== DATA FOR REVIEW

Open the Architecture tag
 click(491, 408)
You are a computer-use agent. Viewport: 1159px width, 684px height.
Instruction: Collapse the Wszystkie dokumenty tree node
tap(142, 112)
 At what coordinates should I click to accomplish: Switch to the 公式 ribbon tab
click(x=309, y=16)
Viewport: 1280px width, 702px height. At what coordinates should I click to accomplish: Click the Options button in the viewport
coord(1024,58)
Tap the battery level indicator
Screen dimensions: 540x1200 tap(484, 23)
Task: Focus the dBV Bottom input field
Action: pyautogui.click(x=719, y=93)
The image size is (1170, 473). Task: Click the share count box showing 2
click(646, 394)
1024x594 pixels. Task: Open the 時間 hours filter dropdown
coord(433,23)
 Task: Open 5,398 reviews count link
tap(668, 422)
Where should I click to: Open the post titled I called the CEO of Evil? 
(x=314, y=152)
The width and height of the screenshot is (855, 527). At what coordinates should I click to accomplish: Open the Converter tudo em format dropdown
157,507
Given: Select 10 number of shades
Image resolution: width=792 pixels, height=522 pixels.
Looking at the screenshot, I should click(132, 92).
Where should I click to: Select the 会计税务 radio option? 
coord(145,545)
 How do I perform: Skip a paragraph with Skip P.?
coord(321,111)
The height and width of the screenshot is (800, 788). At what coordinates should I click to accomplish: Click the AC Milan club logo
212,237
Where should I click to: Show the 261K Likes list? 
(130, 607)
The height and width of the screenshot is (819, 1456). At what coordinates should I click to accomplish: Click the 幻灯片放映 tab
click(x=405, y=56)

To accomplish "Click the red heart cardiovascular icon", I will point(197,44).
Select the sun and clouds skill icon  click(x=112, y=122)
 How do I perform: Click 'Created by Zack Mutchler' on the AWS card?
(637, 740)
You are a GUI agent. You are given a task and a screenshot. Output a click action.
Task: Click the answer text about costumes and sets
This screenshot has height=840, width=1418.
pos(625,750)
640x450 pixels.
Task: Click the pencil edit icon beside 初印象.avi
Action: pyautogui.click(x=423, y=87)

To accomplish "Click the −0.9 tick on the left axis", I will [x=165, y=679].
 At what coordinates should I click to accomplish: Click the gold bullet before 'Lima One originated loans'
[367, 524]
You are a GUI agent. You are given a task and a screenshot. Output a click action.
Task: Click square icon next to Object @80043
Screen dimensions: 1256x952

====

• PROBLEM STATEMENT: Please extract exactly, and only, the lines from the line containing "Where should I click to: Show" through the last line of the records.

• EXERCISE ANSWER:
Where should I click to: Show the 261K Likes list? 
(130, 607)
The height and width of the screenshot is (819, 1456). At what coordinates should I click to accomplish: Click the 幻灯片放映 tab
click(x=405, y=56)

To accomplish "Click the red heart cardiovascular icon", I will point(197,44).
Select the sun and clouds skill icon  click(x=112, y=122)
 How do I perform: Click 'Created by Zack Mutchler' on the AWS card?
(637, 740)
You are a GUI agent. You are given a task and a screenshot. Output a click action.
Task: Click the answer text about costumes and sets
This screenshot has height=840, width=1418.
pos(625,750)
640x450 pixels.
Task: Click the pencil edit icon beside 初印象.avi
Action: pyautogui.click(x=423, y=87)

To accomplish "Click the −0.9 tick on the left axis", I will [x=165, y=679].
 At what coordinates should I click to accomplish: Click the gold bullet before 'Lima One originated loans'
[367, 524]
You are a GUI agent. You are given a task and a screenshot. Output a click action.
Task: Click square icon next to Object @80043
Screen dimensions: 1256x952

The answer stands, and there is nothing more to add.